4x10 format questions.greenspun.com : LUSENET : Large format photography : One Thread
(From a long time lurker that never has asked a question.)
I am considering several options for getting into large format panorama photography and producing platinum/palladium and/or Azo contact prints. My biggest quandaries are the format size I should use, and what camera.

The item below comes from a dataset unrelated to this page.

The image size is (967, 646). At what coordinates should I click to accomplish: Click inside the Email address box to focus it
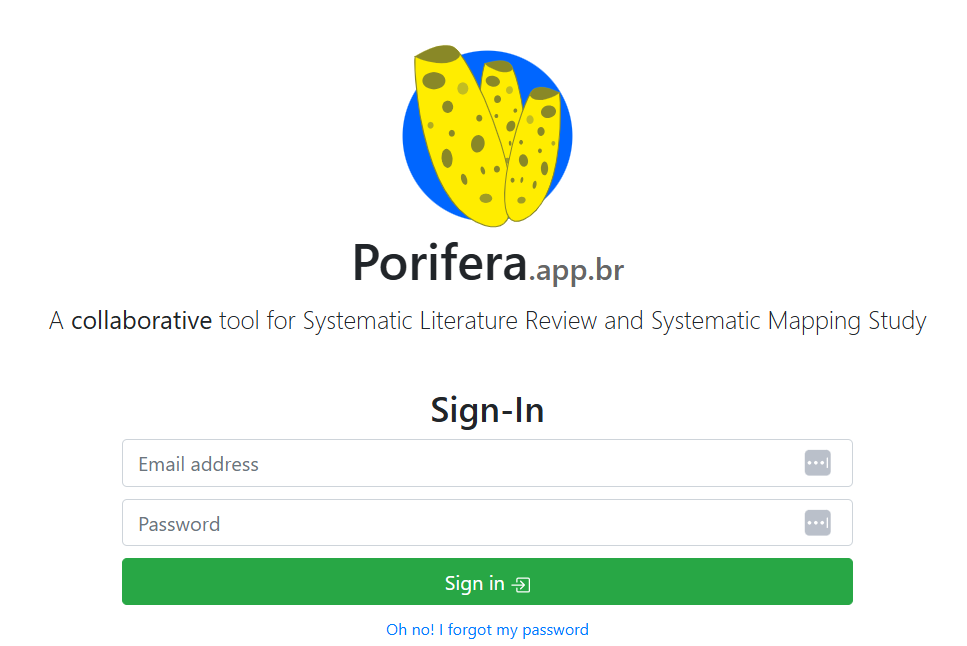coord(400,462)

As I get older, I do not have the capacity to carry too much excess weight, and really don't want to have to have an assistant (wife) with me all the time for the largest sizes, although 7x17 and 12x20 are beautiful. There is also the problem of long term availability of film and paper in these odd sizes. I am leaning heavily toward the 4x10 format for several reasons. Weight, availability of film and paper (I assume I will always be able to get something in 8x10 and cut it in half), and the fact that I have lenses that will work nicely in this size are the plusses. The minuses are that some people have told me that they think this size is too small for effective contact prints. I like smaller prints, but am so near-sighted that I always get real close to look at a print critically anyway.
So, does anybody have any thoughts on this and what brand camera? I am leaning to the Canham, but Lotus, Wisner and Tachihara also make 4x10 cameras. Are there others? Please share your thoughts.
-- Earl E. Ennor (firstname.lastname@example.org), November 07, 2000
Earl, Contact prints from 4x10 may be small, but you can always use an 8x10 enlarger to enlarge them. To me this seems more of an option than carrying a 12x20. It doesn't really answer your question, it's just a thought.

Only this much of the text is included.